Pub Date : 2025-10-09 DOI: 10.1109/TMI.2025.3619837
Yong Chen;Xiangde Luo;Renyi Chen;Yiyue Li;Han Zhang;He Lyu;Huan Song;Kang Li
Domain adaptation in medical image segmentation enables pre-trained models to generalize to new target domains. Given limited annotated data and privacy constraints, Source-Free Active Domain Adaptation (SFADA) methods provide promising solutions by selecting a few target samples for labeling without accessing source samples. However, in a fully source-free setting, existing works have not fully explored how to select these target samples in a class-balanced manner and how to conduct robust model adaptation using both labeled and unlabeled samples. In this study, we discover that boundary samples with source-like semantics but sharp predictive discrepancies are beneficial for SFADA. We define these samples as the most influential points and propose a slice-wise framework using influential points learning to explore them. Specifically, we detect source-like samples to retain source-specific knowledge.
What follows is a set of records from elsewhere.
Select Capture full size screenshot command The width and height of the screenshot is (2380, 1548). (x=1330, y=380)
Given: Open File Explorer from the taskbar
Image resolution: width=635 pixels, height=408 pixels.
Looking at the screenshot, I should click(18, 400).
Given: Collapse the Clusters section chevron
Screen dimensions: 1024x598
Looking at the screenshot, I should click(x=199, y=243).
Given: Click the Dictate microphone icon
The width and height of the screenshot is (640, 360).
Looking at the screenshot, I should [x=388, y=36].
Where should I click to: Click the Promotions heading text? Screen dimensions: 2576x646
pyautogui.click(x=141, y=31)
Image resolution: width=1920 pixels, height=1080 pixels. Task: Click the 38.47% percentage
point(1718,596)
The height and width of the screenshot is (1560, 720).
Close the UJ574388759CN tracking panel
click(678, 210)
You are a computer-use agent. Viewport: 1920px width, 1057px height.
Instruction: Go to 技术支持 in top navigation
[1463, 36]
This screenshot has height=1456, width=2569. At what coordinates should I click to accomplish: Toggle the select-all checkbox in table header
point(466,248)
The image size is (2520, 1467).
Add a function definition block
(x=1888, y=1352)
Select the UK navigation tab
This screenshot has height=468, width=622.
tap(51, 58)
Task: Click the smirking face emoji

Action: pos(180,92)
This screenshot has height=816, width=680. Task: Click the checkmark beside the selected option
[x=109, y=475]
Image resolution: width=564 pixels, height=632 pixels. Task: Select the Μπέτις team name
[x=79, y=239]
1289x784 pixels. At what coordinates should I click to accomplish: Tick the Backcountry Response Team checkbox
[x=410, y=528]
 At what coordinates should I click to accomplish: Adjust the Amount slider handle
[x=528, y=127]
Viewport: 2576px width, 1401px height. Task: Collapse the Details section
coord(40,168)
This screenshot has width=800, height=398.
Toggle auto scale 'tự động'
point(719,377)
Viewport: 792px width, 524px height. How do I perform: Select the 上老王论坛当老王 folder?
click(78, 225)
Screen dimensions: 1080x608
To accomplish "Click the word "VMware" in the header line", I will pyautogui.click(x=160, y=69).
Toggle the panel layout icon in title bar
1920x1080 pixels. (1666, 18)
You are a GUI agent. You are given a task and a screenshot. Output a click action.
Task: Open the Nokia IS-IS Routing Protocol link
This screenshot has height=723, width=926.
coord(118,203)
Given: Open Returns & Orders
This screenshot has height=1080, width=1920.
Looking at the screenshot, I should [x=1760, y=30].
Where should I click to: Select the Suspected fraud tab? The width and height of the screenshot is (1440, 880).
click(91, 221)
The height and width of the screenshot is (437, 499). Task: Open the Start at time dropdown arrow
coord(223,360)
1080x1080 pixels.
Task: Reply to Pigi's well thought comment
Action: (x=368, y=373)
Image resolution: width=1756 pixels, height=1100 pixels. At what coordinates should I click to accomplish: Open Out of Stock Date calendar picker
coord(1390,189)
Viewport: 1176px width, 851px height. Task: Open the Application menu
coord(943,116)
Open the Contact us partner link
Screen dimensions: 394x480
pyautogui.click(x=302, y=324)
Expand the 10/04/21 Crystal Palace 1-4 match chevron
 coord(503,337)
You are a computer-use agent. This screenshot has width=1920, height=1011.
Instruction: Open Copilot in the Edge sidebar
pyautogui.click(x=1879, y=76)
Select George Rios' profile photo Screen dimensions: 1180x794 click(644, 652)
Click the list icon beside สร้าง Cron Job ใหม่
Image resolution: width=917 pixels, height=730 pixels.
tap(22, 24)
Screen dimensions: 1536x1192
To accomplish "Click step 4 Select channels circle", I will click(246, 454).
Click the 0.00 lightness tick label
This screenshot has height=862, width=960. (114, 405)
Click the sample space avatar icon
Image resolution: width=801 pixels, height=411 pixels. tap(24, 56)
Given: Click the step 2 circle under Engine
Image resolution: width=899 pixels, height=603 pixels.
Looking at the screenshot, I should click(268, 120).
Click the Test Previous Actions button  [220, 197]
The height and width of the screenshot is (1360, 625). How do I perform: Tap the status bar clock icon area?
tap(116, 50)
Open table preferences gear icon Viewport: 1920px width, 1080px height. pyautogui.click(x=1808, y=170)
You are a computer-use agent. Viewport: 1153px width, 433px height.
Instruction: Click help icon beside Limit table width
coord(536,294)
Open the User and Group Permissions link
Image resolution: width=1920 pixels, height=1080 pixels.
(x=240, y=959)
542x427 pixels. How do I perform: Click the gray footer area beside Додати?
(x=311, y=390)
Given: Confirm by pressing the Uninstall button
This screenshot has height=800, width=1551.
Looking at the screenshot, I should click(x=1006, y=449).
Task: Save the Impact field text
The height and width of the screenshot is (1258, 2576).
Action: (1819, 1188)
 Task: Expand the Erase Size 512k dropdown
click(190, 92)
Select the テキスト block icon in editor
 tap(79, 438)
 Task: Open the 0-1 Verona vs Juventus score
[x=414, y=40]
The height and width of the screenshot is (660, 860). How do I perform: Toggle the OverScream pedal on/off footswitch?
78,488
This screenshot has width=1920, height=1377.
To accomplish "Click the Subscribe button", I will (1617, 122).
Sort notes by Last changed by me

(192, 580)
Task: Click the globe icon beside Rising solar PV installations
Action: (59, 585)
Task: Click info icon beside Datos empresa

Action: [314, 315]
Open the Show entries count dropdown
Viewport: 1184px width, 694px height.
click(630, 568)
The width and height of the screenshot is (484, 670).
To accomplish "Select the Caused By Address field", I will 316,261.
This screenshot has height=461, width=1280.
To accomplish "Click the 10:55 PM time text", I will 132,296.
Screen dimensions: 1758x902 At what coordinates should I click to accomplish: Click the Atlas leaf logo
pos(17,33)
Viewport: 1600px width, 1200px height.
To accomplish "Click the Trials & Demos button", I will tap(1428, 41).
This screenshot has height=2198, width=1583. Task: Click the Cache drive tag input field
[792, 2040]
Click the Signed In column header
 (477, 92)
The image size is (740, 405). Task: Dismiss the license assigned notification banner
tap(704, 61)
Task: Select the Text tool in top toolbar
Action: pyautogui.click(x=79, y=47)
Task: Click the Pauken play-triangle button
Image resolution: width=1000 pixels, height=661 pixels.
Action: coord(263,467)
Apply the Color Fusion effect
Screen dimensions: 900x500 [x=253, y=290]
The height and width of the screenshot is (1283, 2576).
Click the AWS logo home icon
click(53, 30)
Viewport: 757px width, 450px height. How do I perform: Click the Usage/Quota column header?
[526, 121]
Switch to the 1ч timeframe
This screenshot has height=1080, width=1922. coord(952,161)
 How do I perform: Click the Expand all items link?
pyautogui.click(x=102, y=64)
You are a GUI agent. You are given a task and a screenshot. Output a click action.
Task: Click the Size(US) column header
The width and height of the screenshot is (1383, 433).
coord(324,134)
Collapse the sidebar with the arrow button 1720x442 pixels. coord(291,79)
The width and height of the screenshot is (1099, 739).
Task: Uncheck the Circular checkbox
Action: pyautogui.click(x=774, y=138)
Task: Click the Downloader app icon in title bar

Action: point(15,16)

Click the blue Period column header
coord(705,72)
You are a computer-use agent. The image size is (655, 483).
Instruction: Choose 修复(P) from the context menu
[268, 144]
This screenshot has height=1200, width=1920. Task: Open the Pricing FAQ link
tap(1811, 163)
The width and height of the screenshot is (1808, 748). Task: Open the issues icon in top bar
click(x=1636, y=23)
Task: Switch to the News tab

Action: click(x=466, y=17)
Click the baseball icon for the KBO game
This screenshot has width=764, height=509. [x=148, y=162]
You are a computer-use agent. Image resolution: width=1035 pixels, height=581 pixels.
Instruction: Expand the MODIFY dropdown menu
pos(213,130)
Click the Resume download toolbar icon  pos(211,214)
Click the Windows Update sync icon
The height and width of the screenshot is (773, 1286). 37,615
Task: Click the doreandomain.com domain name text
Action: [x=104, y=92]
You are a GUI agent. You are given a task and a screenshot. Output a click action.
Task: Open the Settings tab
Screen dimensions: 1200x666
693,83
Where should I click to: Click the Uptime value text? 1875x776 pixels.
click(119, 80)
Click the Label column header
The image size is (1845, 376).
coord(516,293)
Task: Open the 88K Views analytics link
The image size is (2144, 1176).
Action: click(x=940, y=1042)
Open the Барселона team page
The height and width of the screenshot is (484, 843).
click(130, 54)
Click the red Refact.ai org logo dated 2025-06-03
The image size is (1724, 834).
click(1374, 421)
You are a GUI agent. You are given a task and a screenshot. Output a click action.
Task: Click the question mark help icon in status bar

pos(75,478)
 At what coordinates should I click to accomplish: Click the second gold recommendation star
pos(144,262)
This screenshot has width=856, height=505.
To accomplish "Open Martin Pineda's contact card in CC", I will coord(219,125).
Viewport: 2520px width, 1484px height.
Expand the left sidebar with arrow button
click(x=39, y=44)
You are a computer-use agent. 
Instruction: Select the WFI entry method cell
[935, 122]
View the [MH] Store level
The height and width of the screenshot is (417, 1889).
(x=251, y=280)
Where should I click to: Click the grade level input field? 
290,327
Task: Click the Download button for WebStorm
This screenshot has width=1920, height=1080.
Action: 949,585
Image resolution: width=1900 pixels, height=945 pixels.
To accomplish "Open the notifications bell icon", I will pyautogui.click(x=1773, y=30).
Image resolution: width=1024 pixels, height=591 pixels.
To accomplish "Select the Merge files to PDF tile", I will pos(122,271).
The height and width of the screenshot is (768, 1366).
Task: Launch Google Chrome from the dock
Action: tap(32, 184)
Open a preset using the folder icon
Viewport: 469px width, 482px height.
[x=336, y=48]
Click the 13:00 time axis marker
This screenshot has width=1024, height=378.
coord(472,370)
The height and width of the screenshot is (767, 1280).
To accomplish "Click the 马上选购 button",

For each target sample, an adaptive K-nearest neighbor algorithm based on local density is introduced to construct neighborhoods of source-like samples for knowledge transfer. We then propose a class-balanced Kullback-Leibler divergence for these neighborhoods, calculating it to obtain an influential score ranking. A diverse subset of the highest-ranked target samples (considered influential points) is manually annotated. Furthermore, we design a progressive teacher model to facilitate SFADA for medical image segmentation. With the guidance of influential points, this model independently generates and utilizes pseudo-labels to mitigate error accumulation. To further suppress noise, curriculum learning is incorporated into the model to progressively leverage reliable supervision signals from pseudo-labels. Experiments on multiple benchmarks demonstrate that our method outperforms state-of-the-art methods even with only 2.5% of the labeling budget.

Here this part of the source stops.